A10 Networks is partnering with key technology providers and has developed a comprehensive roadmap to address 5G challenges. Lenovo and Red Hat are collaborating with various VNF vendors to promote best practices and validate a reference architecture for deploying private cloud infrastructures leveraging the Red Hat OpenStack Platform. This reference architecture will help CSPs and Telco operators to accelerate NFV deployments by providing them with a design blueprint that will include performance benchmark data from multiple VNFs running on top of Red Hat OpenStack powered by Lenovo NFVI. A10 Networks is part of this Telco Reference Architecture 2.0 design with Lenovo and Red Hat that includes VNF testing, validation and performance benchmarking for Thunder Application Delivery Controller (ADC), Carrier Grade Networking (CGN) and Convergent Firewall (CFW) services in the OpenStack design.

The Lenovo NFVI platform follows the ETSI NFV architectural framework and provides an ideal infrastructure solution for NFV deployments. The Lenovo servers provide the full range of form factors, features and functions that are necessary to meet the needs of small operators all the way up to large service providers. By running A10 Networks VNFs in the Lenovo NFVI platform and validating our network services and benchmarking the performance, we provide telco operators the information they need to make decisions and roll out these services quickly in their 5G networks.

Figure 1 shows the Lenovo NFVI solution with A10 VNFs running on top of it along with other components that make up the entire NFV stack.

Figure 1. Lenovo NFV Platform with A10 VNFs running on it.

The NFVI layer is based on several hardware components provided by Lenovo. Lenovo NFV Compute Node can provide advanced IO performance for VNF applications by enabling accelerated software IO technologies such as OVS-DPDK, SR-IOV, CPU and NUMA pinning combined with Lenovo supported hardware NICs such as the Intel VVX710. The Lenovo NFVI solution can be configured and tuned to take advantage of high-performance network capabilities provided by its individual software and hardware components.

This results in optimal value and performance for demanding VNF workloads. Lenovo NFVI solution includes key technologies such as SR-IOV, OVS-DPDK, NUMA Awareness, CPU Pinning and Huge Pages to provide accelerated high data path performance. A10 virtual network functions (VNFs) have in-built support for these key technologies including PCI pass-through, SR-IOV, DPDK and OVS, and paravirtualization frameworks (e.g., virt-IO) to reduce virtualization overhead and accelerate performance.
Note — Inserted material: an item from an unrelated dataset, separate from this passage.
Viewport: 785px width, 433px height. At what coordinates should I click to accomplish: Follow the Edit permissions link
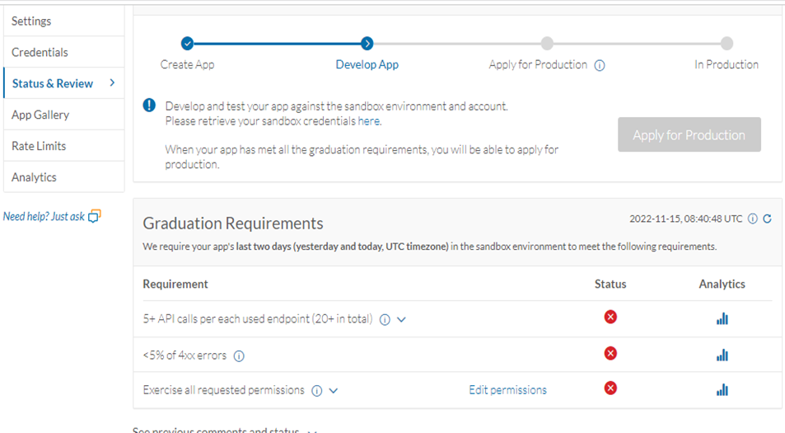pyautogui.click(x=507, y=390)
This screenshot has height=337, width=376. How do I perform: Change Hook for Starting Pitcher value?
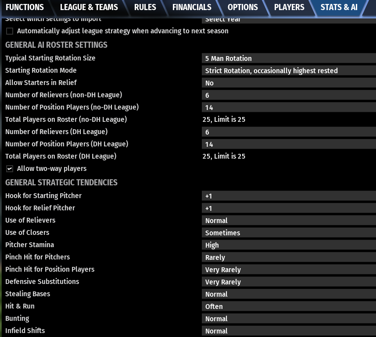(x=289, y=196)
A10 Networks’ solutions address existing and emerging mobile network architecture requirements for consolidated services, greater scale, and lower-latency communications across the Gi-LAN, virtualized EPC, and Multi-access Edge Computing (MEC) environments. A10 Networks also provides full-spectrum security and visibility for the control- and user-plane operations.

We are seeing 5G rollouts taking place now, and the momentum is picking up. A10 Networks VNFs are already in 5G trials at several mobile carriers around the world, including pilot deployments in APAC and Japan.